Provided passage >>
- - -

But what if we’re just writing a program in plain ol’ C++ without a nice framework to fall back on? Well, there’s the ICU project that provides what we’d need, but it kind of sucks to have to rope in a whole internationalization library just for one feature. Is there a lighter way?

Anatomy of an É

In order to find a solution, we as usual need to know exactly what’s going on. First of all, what exactly is Unicode and UTF-8 and why do we need it in order to display accented characters? The short explanation is that there are way too many characters in the ineffable quantity of languages in the world for poor old ASCII (7-bit - 128 chars) to handle, so some clever minds got together and decided to make the character code a 32-bit value instead. Now we have enough space for all the languages on Earth (and a whole bunch of emojis), but suddenly your favorite blog with English-only characters now takes four times as much bandwidth! Ack!

We need to only transmit the minimum number of bytes required in order to construct the desired code point - that way English characters can continue to be represented by a single byte, and other languages won’t take more space than they need. We find our solution in the fact that ASCII is 7 bits, yet a byte in a modern computer is 8 bits: The continuation mark. If the 8th bit is set, then the most significant bits represent how many bytes after the current one are needed to create the final code point:

Number of Bytes	First Code Point	Last Code Point	Byte 1	Byte 2	Byte 3	Byte 4
1	U+0000	U+007F	0xxxxxxx
2	U+0080	U+07FF	110xxxxx	10xxxxxx
3	U+0800	U+FFFF	1110xxxx	10xxxxxx	10xxxxxx
4	U+10000	U+10FFFF	11110xxx	10xxxxxx	10xxxxxx	10xxxxxx

_{^{Source: Wikipedia}}
This gives us UTF-8, which is a way of encoding Unicode code points using a sequence of 1-4 bytes. UTF-16 encodes them using a system of 1-2 words, and UTF-32 encodes them directly with a single 32 bit value. The Unicode code points remain the same, but the manner of expressing them changes depending on the encoding scheme used. UTF-8 is currently the most common, especially on the web, but UTF-16 remains a holdout in some areas such as Windows APIs and the Java programming language (a char in Java is 2 bytes for this reason). UTF-32 is used…somewhere, by someone who insists it’s better than all the others, I’m sure.

- - -

Goal of the exercise >>
Answer these from the text about UTF-8:
(a) How many bits does ASCII use, and how many characters does it cover?
(b) How many bytes does UTF-8 use for code points from U+0800 to U+FFFF?
(c) Which programming language is named as still using UTF-16, and how big is a char in it?

(Saved entries)
- - -

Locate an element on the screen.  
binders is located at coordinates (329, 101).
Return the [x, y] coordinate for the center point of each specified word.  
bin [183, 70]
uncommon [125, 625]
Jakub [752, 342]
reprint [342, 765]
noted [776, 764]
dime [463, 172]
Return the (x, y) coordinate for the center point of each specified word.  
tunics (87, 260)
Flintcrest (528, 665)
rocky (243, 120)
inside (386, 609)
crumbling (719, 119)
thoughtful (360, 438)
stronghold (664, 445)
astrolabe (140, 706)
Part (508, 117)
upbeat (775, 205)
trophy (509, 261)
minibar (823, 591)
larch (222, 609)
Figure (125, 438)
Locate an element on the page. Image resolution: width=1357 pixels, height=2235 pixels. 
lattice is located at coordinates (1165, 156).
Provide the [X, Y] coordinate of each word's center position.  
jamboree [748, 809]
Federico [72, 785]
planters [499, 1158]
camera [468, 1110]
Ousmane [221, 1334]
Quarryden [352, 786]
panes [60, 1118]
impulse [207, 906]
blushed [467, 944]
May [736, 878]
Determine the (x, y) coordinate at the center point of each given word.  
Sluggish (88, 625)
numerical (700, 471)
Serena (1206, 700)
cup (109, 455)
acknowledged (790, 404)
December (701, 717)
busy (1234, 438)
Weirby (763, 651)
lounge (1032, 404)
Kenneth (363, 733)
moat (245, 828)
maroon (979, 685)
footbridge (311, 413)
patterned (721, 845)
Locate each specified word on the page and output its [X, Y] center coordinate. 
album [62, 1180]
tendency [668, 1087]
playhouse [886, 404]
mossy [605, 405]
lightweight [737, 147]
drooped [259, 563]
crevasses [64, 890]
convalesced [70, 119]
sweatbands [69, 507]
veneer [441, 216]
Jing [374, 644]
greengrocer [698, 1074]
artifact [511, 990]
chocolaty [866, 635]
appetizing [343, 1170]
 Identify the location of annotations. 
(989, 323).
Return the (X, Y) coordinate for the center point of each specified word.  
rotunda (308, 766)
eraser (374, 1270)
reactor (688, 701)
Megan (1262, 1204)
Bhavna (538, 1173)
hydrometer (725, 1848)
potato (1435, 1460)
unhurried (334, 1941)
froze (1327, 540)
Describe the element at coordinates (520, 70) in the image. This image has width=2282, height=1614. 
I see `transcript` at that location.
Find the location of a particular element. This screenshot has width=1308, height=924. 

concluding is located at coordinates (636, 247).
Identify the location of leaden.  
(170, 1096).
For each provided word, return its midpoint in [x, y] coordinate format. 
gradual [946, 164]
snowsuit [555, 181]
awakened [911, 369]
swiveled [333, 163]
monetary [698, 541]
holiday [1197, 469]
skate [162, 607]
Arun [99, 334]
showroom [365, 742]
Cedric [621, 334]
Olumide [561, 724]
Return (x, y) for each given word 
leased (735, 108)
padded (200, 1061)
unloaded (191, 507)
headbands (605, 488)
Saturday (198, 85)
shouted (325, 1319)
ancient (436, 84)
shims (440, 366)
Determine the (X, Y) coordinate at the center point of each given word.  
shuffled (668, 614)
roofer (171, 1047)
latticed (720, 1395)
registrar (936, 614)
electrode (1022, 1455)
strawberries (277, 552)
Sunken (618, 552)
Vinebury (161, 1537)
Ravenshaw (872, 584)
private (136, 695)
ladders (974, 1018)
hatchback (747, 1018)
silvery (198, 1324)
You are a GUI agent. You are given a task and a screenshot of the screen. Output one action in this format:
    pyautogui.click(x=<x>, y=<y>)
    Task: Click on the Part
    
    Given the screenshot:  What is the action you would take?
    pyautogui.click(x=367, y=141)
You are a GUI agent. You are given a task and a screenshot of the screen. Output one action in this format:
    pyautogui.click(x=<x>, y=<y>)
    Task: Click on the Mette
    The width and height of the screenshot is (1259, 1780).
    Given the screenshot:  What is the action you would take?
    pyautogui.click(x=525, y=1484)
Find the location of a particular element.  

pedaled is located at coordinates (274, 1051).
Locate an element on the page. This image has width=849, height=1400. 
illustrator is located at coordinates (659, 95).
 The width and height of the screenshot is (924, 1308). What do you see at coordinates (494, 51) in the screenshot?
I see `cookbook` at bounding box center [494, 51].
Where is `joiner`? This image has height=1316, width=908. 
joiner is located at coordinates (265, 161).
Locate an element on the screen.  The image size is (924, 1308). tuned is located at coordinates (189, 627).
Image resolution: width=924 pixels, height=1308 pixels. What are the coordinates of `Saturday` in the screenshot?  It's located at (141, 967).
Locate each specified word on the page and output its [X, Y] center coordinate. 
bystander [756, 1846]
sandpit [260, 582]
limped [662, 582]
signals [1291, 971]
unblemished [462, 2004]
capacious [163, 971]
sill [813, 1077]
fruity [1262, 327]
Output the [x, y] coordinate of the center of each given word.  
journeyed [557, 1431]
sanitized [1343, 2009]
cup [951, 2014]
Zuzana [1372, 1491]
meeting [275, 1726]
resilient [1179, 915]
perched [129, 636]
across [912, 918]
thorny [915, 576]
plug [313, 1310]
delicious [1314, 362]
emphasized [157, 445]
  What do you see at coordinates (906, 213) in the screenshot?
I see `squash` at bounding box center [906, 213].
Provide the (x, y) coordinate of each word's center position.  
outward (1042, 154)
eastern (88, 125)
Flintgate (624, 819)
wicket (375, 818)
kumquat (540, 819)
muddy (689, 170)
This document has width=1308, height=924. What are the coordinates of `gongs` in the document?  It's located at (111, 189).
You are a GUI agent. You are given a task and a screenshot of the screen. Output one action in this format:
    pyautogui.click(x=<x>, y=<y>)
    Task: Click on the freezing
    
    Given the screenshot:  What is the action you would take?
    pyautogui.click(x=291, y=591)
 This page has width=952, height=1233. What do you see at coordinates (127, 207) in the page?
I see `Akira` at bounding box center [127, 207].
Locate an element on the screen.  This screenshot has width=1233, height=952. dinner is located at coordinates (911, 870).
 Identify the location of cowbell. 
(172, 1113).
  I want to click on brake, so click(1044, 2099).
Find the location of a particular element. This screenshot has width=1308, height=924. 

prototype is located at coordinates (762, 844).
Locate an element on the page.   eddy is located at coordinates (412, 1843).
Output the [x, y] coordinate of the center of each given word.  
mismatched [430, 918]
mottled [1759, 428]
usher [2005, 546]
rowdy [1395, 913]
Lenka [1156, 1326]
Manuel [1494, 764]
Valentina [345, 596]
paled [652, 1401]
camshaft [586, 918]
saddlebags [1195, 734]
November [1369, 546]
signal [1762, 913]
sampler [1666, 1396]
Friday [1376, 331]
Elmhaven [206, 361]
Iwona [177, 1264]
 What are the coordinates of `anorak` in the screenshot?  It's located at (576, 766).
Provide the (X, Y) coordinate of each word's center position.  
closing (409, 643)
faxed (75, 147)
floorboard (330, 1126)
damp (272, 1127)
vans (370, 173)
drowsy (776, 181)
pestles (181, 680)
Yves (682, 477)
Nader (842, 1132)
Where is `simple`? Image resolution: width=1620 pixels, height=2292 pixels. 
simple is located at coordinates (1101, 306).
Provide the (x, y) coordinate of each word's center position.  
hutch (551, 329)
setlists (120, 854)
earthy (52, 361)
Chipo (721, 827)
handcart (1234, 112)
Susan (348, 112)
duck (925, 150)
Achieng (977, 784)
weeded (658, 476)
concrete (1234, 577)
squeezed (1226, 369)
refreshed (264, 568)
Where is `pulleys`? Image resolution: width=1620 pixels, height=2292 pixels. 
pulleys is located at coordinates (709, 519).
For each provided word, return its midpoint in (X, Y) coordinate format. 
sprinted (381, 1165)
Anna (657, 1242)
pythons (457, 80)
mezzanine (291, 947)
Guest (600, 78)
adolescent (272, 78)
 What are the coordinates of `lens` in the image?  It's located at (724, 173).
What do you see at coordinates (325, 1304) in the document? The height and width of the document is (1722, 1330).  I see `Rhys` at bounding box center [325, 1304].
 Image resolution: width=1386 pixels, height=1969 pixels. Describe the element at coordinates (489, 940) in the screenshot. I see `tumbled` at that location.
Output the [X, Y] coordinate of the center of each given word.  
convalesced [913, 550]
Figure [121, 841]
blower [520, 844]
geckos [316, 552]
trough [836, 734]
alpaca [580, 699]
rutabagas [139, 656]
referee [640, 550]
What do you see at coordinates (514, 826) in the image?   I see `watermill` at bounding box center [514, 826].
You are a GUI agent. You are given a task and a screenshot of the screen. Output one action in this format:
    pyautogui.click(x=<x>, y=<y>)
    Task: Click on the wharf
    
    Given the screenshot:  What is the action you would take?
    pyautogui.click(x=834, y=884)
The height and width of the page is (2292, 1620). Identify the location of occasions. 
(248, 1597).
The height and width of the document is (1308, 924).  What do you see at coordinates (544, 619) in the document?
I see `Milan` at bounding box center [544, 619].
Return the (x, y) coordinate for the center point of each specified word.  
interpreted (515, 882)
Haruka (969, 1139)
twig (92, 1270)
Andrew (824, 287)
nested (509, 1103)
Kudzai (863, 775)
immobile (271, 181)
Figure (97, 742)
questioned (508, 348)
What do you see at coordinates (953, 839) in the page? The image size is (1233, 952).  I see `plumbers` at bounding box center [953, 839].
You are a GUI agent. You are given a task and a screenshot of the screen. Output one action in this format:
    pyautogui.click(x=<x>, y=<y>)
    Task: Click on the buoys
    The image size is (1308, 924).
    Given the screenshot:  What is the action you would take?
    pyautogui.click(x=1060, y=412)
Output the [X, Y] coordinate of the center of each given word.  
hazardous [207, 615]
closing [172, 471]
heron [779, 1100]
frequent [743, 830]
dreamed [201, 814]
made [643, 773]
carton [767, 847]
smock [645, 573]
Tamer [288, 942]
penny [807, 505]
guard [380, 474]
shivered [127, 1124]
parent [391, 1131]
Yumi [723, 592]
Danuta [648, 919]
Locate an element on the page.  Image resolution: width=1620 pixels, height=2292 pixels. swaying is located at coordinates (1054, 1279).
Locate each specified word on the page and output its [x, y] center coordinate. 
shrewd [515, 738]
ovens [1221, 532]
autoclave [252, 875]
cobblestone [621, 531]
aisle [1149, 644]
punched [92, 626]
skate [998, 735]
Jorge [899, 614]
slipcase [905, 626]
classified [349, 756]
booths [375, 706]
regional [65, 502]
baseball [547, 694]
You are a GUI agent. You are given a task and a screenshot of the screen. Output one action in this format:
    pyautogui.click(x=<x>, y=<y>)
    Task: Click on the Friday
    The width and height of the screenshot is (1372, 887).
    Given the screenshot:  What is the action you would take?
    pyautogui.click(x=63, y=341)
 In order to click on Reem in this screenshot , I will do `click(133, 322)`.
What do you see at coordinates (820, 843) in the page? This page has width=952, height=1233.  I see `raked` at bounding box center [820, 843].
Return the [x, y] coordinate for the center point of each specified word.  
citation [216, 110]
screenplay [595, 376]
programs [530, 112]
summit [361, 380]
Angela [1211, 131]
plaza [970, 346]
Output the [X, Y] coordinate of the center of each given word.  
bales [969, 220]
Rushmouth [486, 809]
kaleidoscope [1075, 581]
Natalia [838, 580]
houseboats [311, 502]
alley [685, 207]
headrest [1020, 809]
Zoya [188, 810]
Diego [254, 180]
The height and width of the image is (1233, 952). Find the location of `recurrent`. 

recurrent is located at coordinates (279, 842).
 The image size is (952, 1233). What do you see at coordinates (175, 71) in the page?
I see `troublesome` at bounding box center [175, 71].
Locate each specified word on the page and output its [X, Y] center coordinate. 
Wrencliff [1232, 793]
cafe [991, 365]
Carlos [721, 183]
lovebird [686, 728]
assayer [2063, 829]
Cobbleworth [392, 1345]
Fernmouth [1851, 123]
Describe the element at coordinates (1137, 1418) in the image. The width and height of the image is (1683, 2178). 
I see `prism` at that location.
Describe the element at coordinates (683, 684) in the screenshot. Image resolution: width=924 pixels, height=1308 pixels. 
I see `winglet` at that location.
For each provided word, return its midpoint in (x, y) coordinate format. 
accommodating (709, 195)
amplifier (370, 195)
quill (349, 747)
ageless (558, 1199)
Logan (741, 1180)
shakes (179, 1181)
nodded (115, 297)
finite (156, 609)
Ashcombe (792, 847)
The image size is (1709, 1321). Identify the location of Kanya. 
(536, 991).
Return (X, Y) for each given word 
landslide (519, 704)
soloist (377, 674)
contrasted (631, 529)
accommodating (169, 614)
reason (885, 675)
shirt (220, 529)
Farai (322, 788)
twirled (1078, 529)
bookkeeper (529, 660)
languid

- - -

Output of the task >>
(a) 7 bits, 128 characters.
(b) 3 bytes.
(c) Java, where a char is 2 bytes.